From the New York Times:

ON New Year’s Eve, in the shadow of Cologne’s cathedral, crowds of North African and Middle Eastern men accosted women out for the night’s festivities. They surrounded them, groped them, robbed them. Two women were reportedly raped.

Though there were similar incidents from Hamburg to Helsinki, the authorities at first played down the assaults, lest they prove inconvenient for Angela Merkel’s policy of mass asylum for refugees.

That delay has now cost Cologne’s police chief his job. But the German government still seems more concerned about policing restless natives — most recently through a deal with Facebook and Google to restrict anti-immigrant postings — than with policing migration. Just last week Merkel rejected a proposal to cap refugee admissions (which topped one million last year) at 200,000 in 2016.  MORE

13 Comments on NYT: Germany Should Close Borders, Conduct Mass Deportations, AND Merkel Must Resign

  1. Sneak Merkel in among the deportees, and let her resign from outside the country. She could send in her resignation from the guest room at the new luxury Obama house in Dubai.

  2. …meanwhile in the United States Imperator Barackus Obamacus keeps importing ‘Syrian refugees’ by the droves, to balance out his releasing of Club Gitmo ‘detainees’…

  3. BHO isn’t an Imperator in the Roman meaning of the word. I think you meant emperor sarcasticly.

    Putting that ancient title and BHO in the same sentence makes me want to puke. He has neither courage, leadership, military experience, nor any military victories. He is the antithesis of an Imperator.

  4. You are thinking of only the original meaning of the word. Here’s the OED entry for your consideration.

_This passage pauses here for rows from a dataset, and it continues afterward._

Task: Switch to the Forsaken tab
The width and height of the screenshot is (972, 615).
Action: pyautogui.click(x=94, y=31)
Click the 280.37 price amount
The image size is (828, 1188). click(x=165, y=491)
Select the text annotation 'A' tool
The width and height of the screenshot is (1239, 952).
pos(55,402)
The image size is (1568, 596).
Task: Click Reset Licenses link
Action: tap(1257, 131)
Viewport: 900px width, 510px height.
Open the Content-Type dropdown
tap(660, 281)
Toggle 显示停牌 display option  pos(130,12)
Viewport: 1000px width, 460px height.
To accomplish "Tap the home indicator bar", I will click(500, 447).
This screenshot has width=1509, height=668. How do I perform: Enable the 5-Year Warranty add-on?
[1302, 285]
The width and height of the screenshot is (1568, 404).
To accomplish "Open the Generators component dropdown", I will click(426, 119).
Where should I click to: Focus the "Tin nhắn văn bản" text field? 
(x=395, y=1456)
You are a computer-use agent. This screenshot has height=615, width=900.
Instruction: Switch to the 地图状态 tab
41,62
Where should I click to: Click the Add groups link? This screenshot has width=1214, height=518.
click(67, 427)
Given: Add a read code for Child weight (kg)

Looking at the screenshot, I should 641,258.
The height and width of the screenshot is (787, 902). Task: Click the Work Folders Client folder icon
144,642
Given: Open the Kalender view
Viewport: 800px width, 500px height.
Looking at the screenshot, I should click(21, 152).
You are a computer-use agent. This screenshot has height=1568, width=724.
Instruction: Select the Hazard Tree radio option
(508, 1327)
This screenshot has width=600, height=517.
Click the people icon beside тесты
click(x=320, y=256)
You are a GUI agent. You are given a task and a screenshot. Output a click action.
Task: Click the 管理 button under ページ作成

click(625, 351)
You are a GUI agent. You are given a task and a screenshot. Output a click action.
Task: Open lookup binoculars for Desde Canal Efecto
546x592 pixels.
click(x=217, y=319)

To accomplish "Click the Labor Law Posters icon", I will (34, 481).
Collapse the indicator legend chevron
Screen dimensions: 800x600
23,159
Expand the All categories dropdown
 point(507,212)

    In Roman History, a word originally meaning ‘commander’, under the Republic, conferred by salutation of the soldiers on a victorious general; afterwards, under the Empire, confined to the head of the state, in whose name all victories were won, and thus the equivalent of its English representative, emperor, q.v.
       From the ancient Roman Emperors, it was continued as the Latin title of the Emperors of the East and West, and so of all monarchs who claimed ‘imperial’ rank or position. In this sense it was commonly assumed (in Latin documents) by the Old English kings from Æthelstan onward…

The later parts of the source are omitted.